Out on the lake, a boat engine started up — a flashlight fisherman, out for catfish. We watched the red bow light slide east in the darkness, then shift to green as it turned north.

“You make a decision,” I said, still looking out the window. “Then you turn it into the right one.”

“That’s right,” she answered.

SOMETIME LATER, WHEN I woke again, the moon was low in the screens. I tiptoed into the living room, where Mom was slouched in a chair. In the dark, I could see Dad’s overcoat in a heap on the floor. On the couch behind her, then, I saw him, sprawled across the cushions.

Later still, when the slam of a car door woke me for good, the lake was in full light. The silver car was in the driveway, and my father was standing alongside it. Knudson Hay looked up from the steering wheel. Dad was in his usual pose, his hands against his sides, his gaze to the ground. They shook hands through the window. Hay gave a short salute and turned to back out. My father watched him move up the drive.

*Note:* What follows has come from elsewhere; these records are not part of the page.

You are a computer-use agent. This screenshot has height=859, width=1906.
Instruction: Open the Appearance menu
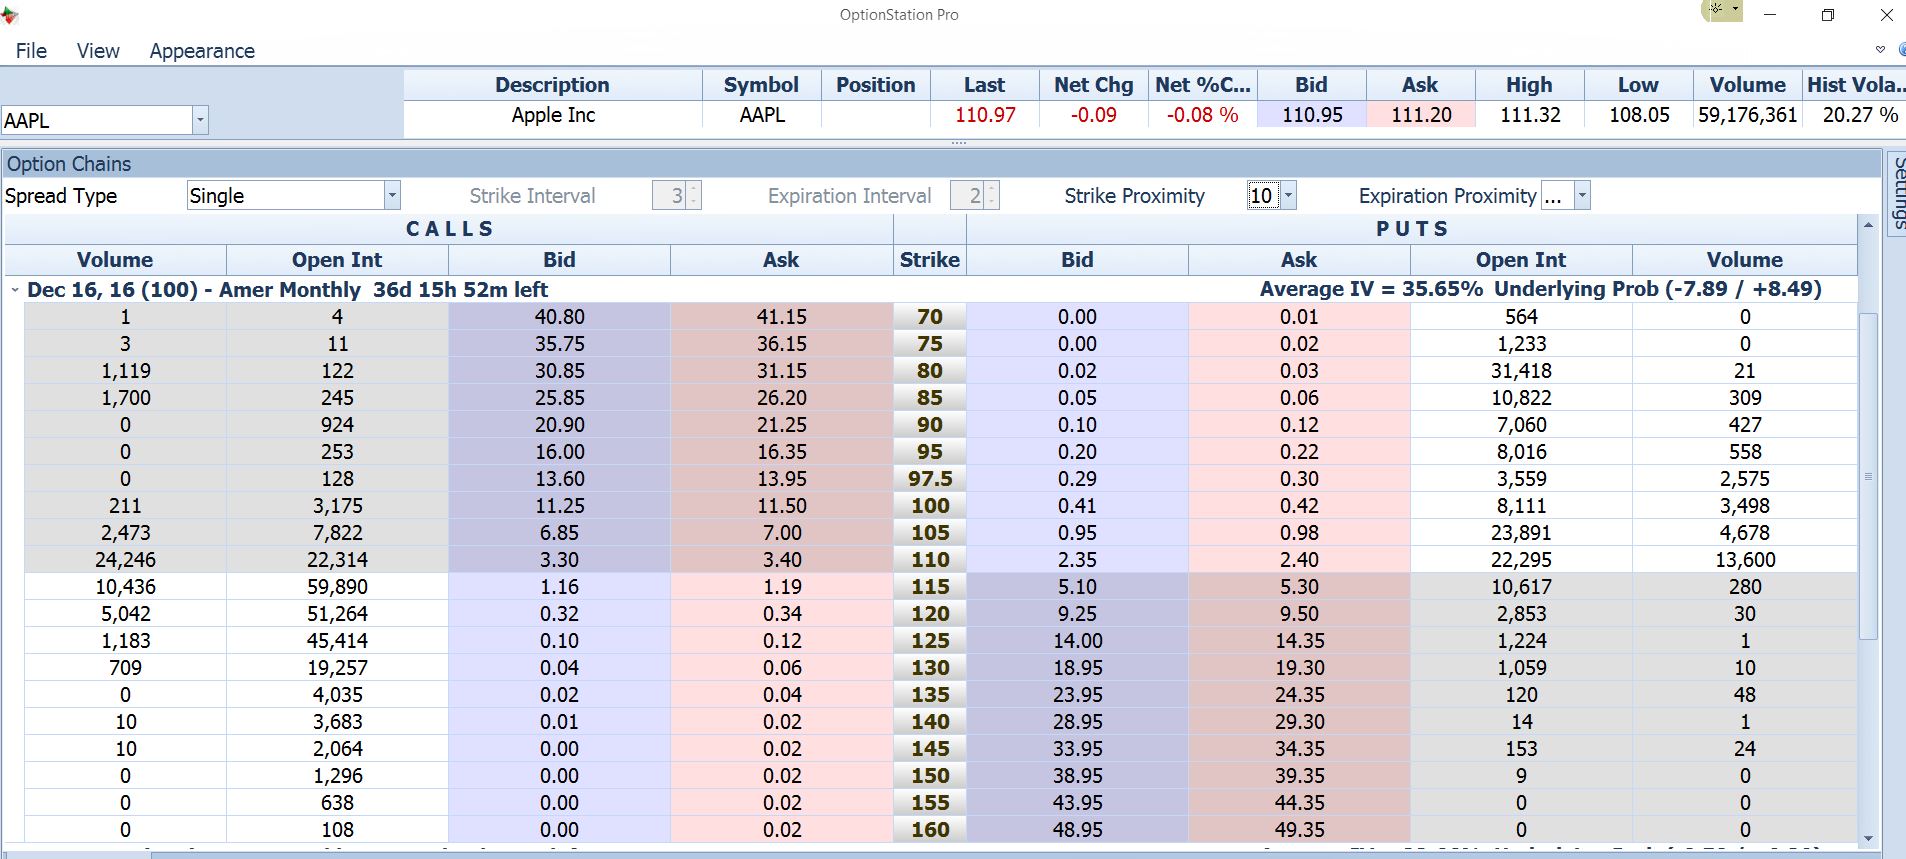(202, 51)
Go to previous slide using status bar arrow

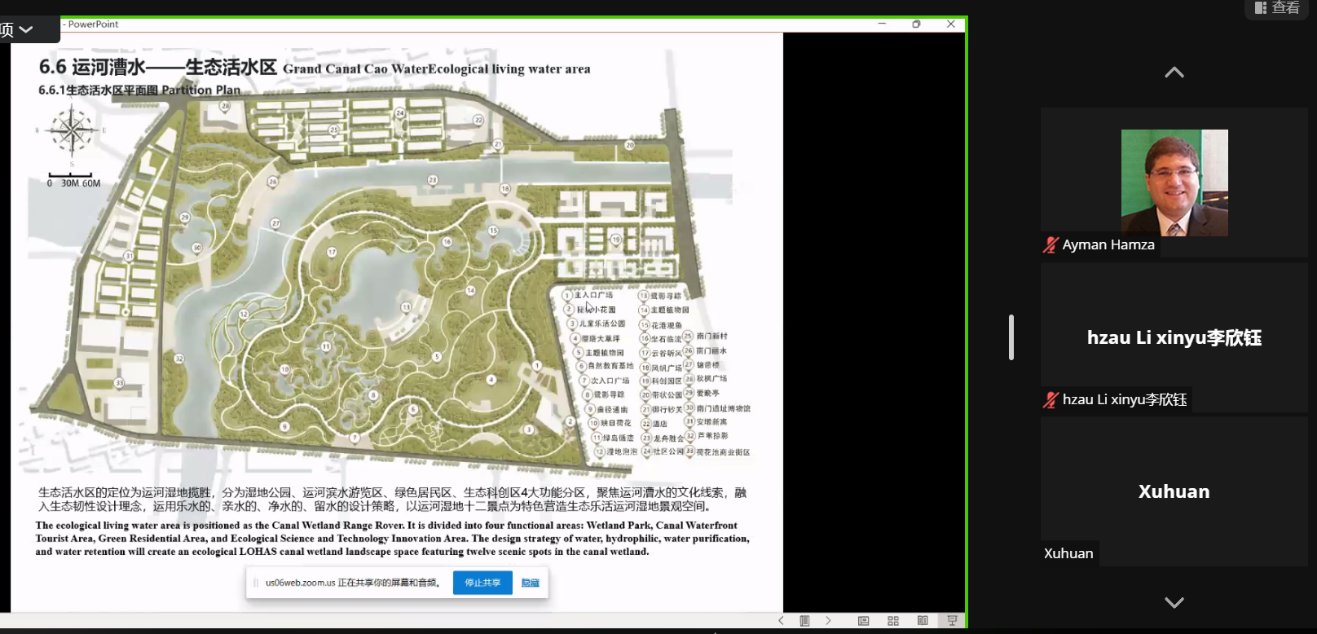[783, 621]
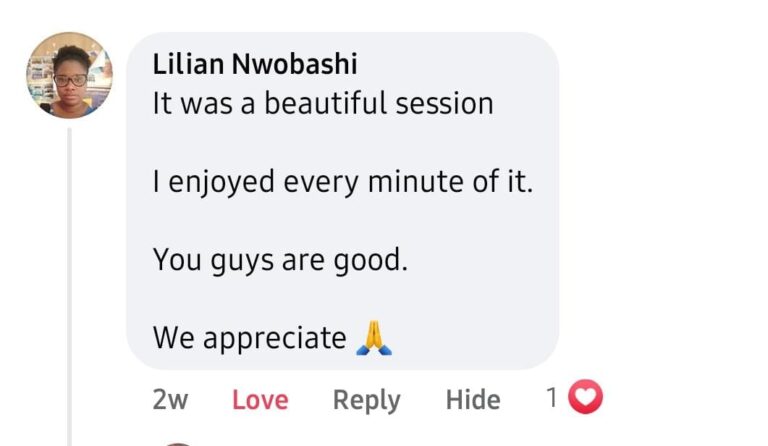The image size is (768, 446).
Task: Select the line 'You guys are good.'
Action: 280,260
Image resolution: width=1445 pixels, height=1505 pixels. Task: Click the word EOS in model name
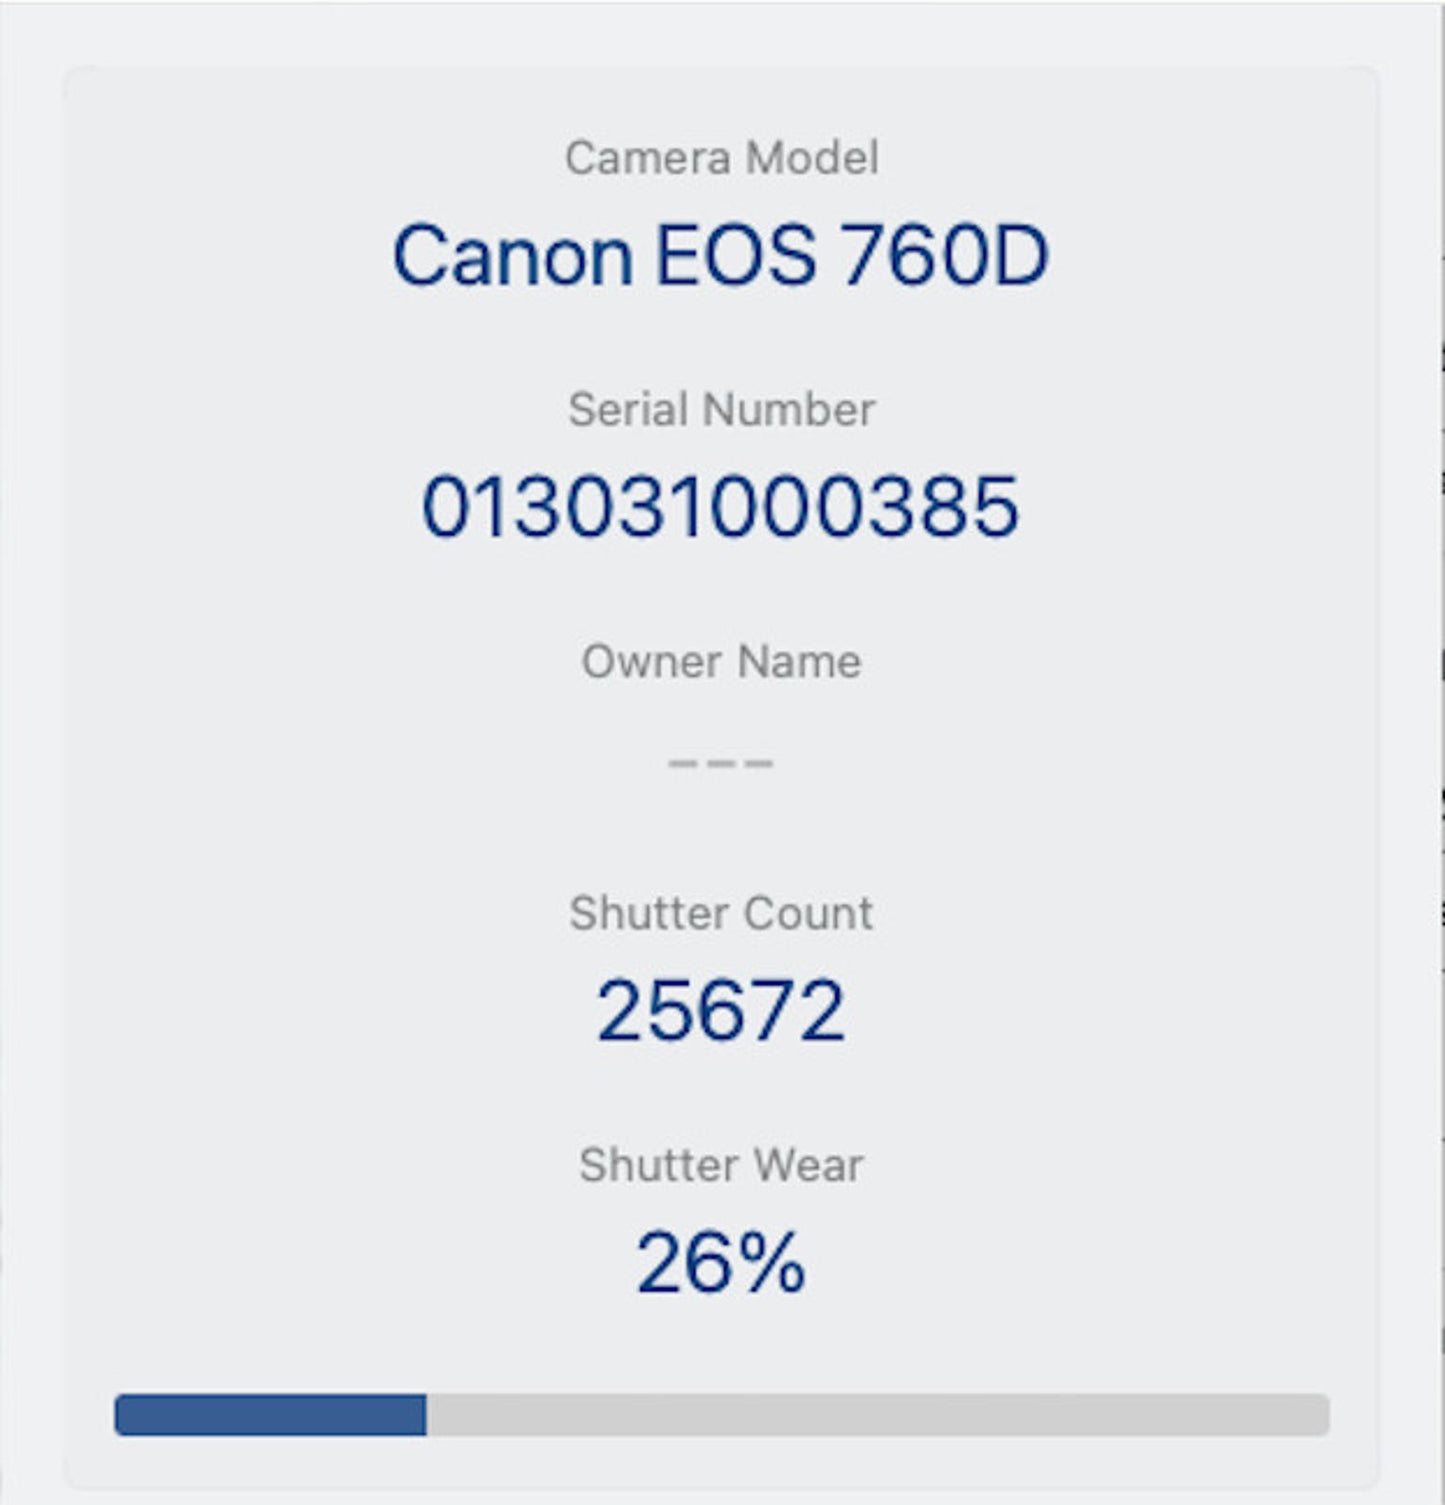pos(735,256)
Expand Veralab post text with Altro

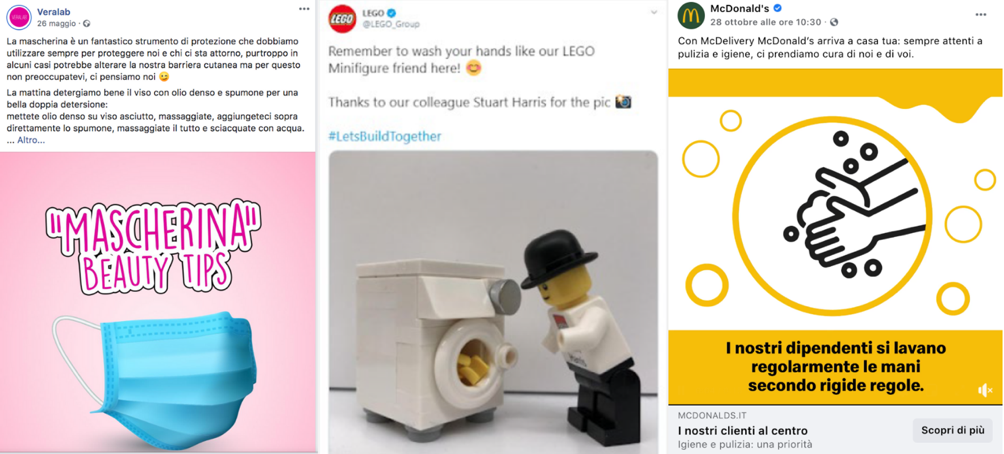pyautogui.click(x=30, y=140)
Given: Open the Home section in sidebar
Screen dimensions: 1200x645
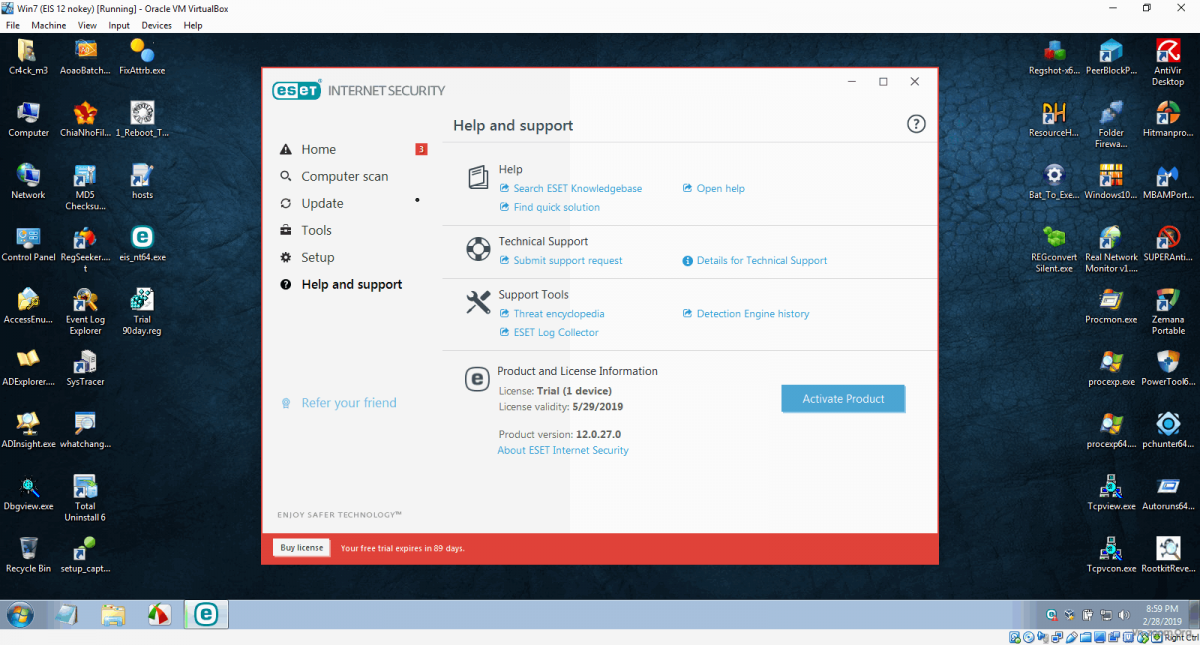Looking at the screenshot, I should pyautogui.click(x=318, y=150).
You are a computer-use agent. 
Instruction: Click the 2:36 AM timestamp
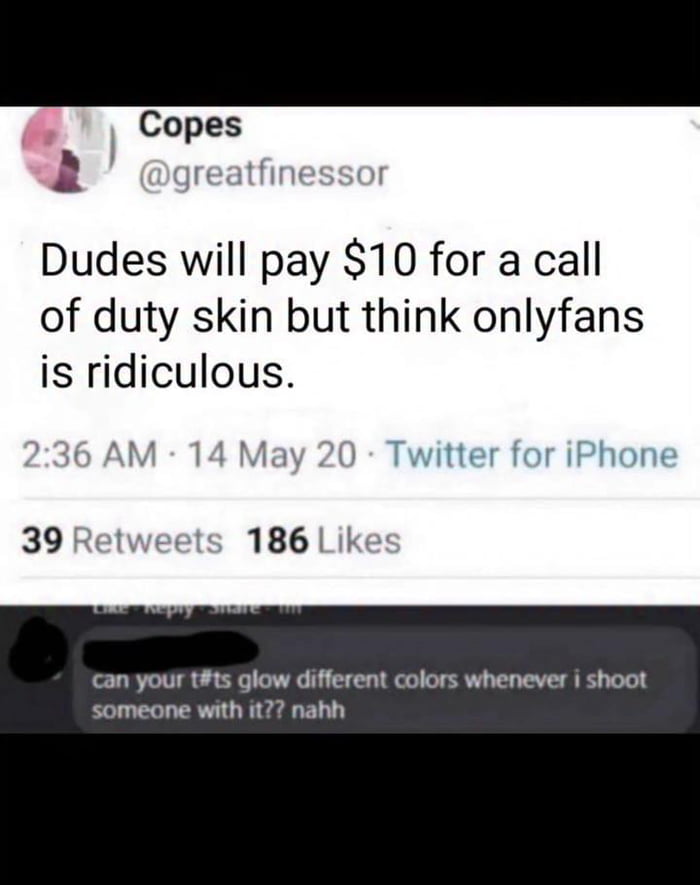click(90, 455)
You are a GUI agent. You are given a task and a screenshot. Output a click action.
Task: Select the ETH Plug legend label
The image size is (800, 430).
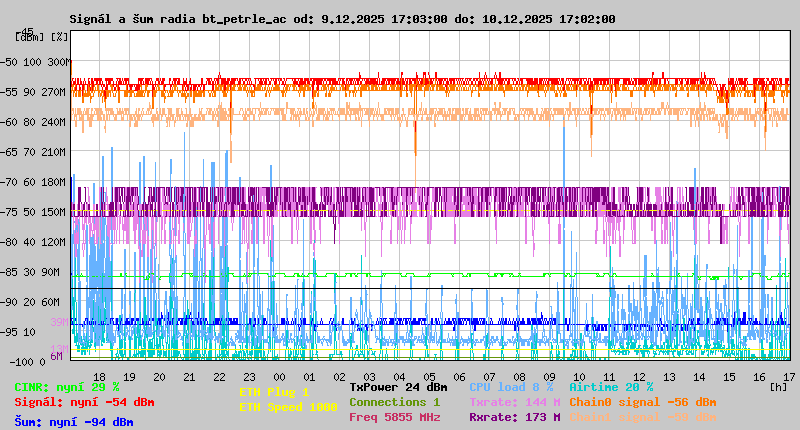[x=275, y=393]
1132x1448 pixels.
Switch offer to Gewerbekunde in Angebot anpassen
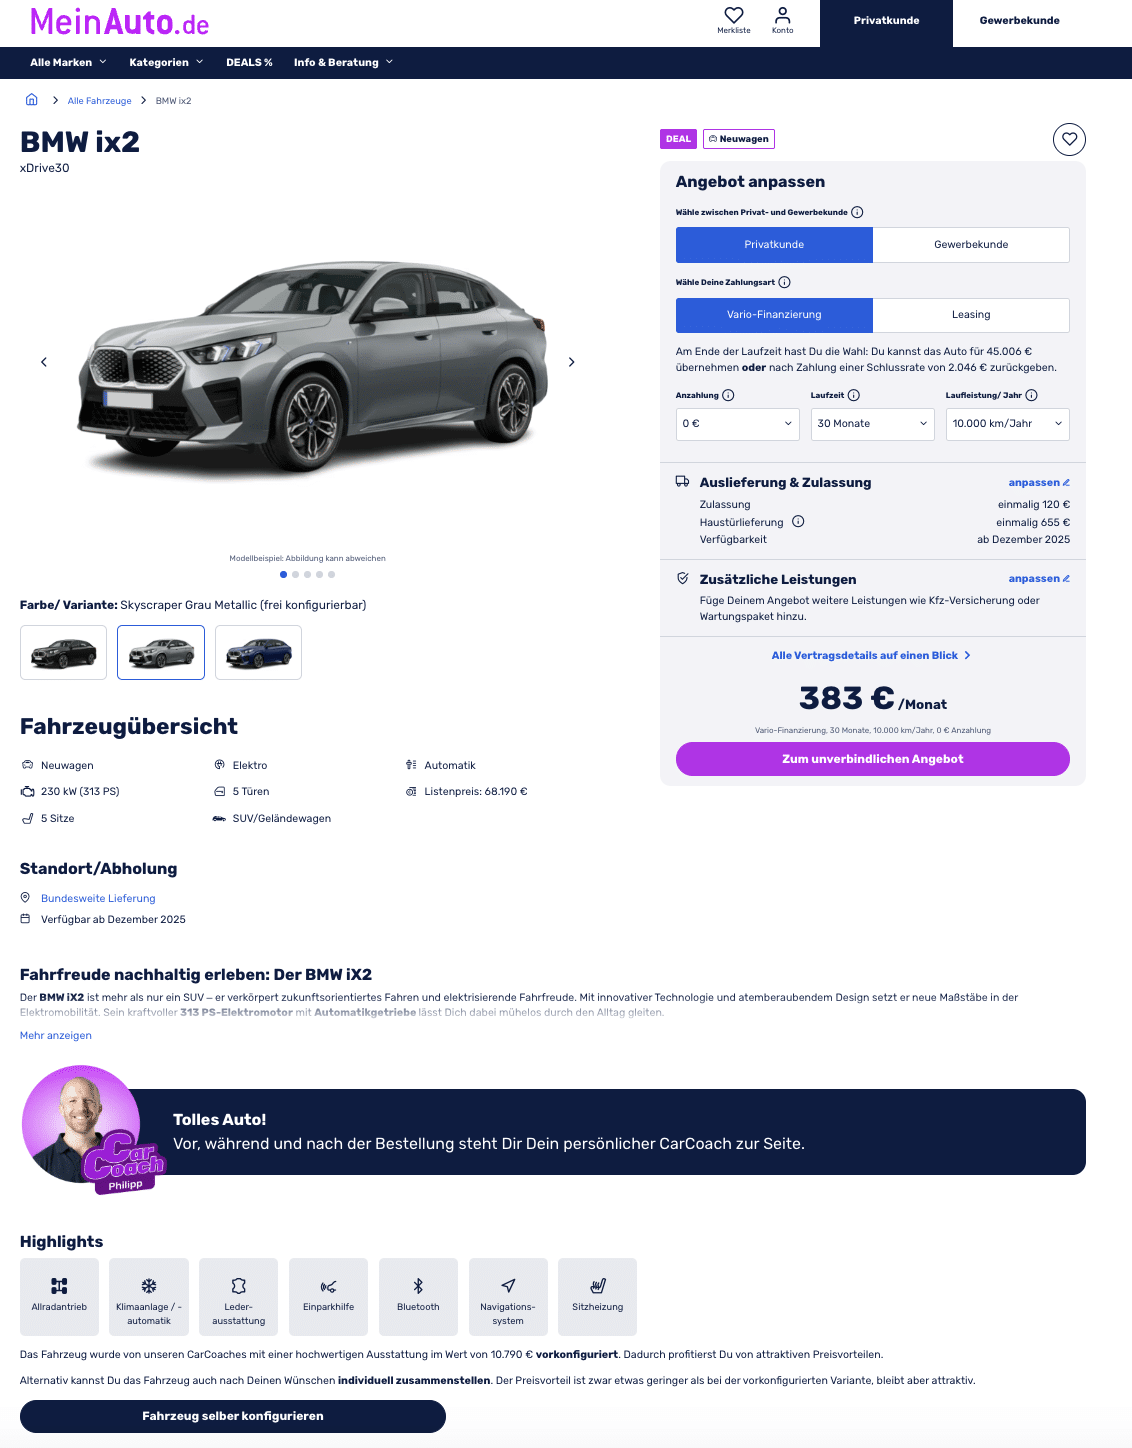tap(971, 245)
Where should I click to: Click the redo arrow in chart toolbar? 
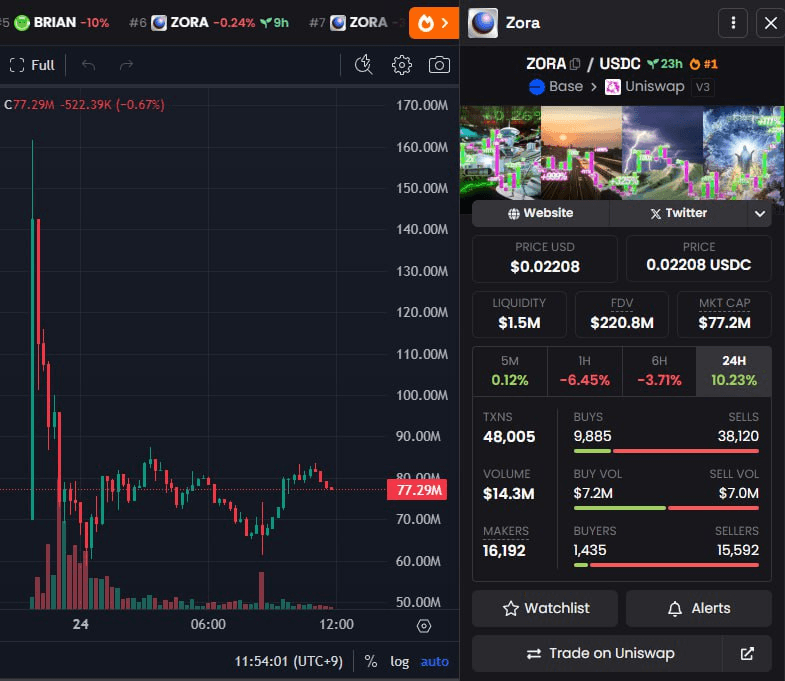click(x=126, y=65)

By the time he was inside, I was dressed.

“Good morning, everybody,” said my mother, ducking to peek out at the road. She sat down on the couch. “Come in, honey,” she said to Dad. “Why don’t you sit down and tell us what happened?”

My father didn’t move from the door. “It was a long evening. We talked about a lot of things.”

Paulie walked in from the porch, rubbing her eyes.

“Well,” said Mom, “did he?”

“Did he what?”

Ask you, sweetheart. Did he ask you to come back?”

Dad looked out the window. Then he said, “What do you want to hear, Helena? Yes, he did . You were right.”

“Oh, honey.” She turned to smile at Paulie and me. “That’s wonderful.”

Now Dad went to the window and leaned down to see all the way to the water. “I just need a little more time to think about it,” he said.